Hi- really sorry in advance that this is going to be just a splurge of thoughts and emotions but I feel like I need to just write everything I feel and would be really appreciative of some third-party thoughts/advice/comments. I'm completely in my head at the moment!
Background: Myself and partner both in committed long term relationship, late 20s, stable jobs. We own our house, relatively financially stable BUT were by no means planning what has happened. In our heads, we were expecting it to go something like 'married by 30, kids 1-2 years later'.
Yesterday, we found out I'm pregnant; about 3 weeks by my best guess (2 days after period was due to start). I'm in total shock. I always thought that if this happened, I would have a clear reaction: I want this, or I don't. But, I honestly cannot work out what I want and it's driving me mad (and causing all sorts of emotions).
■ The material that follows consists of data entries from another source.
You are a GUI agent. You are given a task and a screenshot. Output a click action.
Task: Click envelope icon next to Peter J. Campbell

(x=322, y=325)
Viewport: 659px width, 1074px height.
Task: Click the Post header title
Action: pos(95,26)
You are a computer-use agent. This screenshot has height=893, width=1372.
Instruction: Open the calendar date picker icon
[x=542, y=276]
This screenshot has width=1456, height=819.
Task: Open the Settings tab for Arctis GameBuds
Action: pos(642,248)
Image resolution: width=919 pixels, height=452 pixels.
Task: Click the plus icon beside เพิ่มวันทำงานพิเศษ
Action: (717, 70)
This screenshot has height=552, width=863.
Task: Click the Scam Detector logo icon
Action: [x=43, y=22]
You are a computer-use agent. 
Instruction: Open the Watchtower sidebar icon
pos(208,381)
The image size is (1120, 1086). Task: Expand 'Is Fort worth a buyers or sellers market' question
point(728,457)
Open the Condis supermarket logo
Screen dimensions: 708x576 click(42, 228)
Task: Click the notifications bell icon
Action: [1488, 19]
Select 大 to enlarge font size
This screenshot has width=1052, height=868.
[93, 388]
It almost feels like it's not happening to me, and then suddenly it hits me and I become completely overwhelmed.
When we spoke about it yesterday, we seemed to come down on the side of going through with it - terrifying, impractical, expensive yes, but, something we'd always expected but just a few years ahead of schedule. My thinking was 'it's never going to be the 'right' time, it's always going to seem terrifying and a massive change, so doing it now or in 3-5 years really won't make a difference.' It's not as if we're 17 and still at school - plenty of people in our age/situation have had loads of kids by now! So as much as it terrified us, we were sort of leaning towards 'let's do this'...
However, we've woken up today and the reality has hit hard. My main fears/worries are:
- Financial: I literally have no concept of how much this all costs. Our mortgage payments are almost 35% of our salary. I'm the higher earner by a fair amount - if I only get 6 months mat. leave paid at full salary, I'm really concerned we wouldn't be able to afford mortgage payments + all the added costs. But, in 3-5 years, we'd probably be in pretty much the same position! Is it wrong to be so concerned about money??
- Practical: Our house is the most un-baby-suitable house. We'd probably have to move after the first year or so, which loops back to financial. We don't have family nearby, so childcare would be hard + expensive. Everything would change - no popping to the shops, going for dinner, all the things we take for granted. Are we ready for our lives to become totally consumed by a baby? We're not exactly living a wildly exciting life at the moment (we wouldn't be giving up on Friday nights at the club - that went a long time ago!), but it's almost as if I feel like we're not 'grown up' enough to have a baby... even though we are pretty settled/boring!
- Health: This one sounds weird, but I'm terrified that because I've not been planning this, I've not been 'preparing' my body. I haven't been taking folate supplements and am now freaking out there are going to be problems.
I've been looking at terminations, and part of my brain is being totally logical and thinking that it would be the right choice, as we haven't planned this, we're not ready, it would change our life totally etc etc. But then this other half of my brain comes in and I just get really upset at the thought of it, and the 'what if'. What if we terminate, and then in 5 years it never happens again? Or even in December, when it would have been due, I can't imagine how that will feel knowing that it could have happened and we chose not to. It's not so much that I'm attached to the 'baby' (in my head it's not a 'baby' yet, it's just a splodge), it's more that I'm terrified of regret.
But say we go through with it, and someone does regret it? We could never admit it, but what if it does cause resentment?
Even as I'm writing this I literally have no idea what I think. Is this normal? Is the fact that I'm even questioning it a sign that I shouldn't go ahead? If anyone has any thoughts/experiences please share, I feel like I just need a third party to say something so I can get out of my head. My partner is supportive of whatever I choose - he's terrified of the idea of keeping it, but also doesn't feel 100% comfortable with the idea of termination.
Should this be such a hard choice?
As if it wasn't complicated enough - we're also due to go on a 3 week holiday next Wednesday, which is making me freak out more. If we choose to terminate, it'll have to be when we're back, which means spending over a month with it inside me.. (I'm assuming it wouldn't be possible to arrange and complete a termination within 10 days, plus the risk of travelling afterwards!). We can cancel, but it's a huge family holiday/wedding etc etc so not as easy as just quietly not going.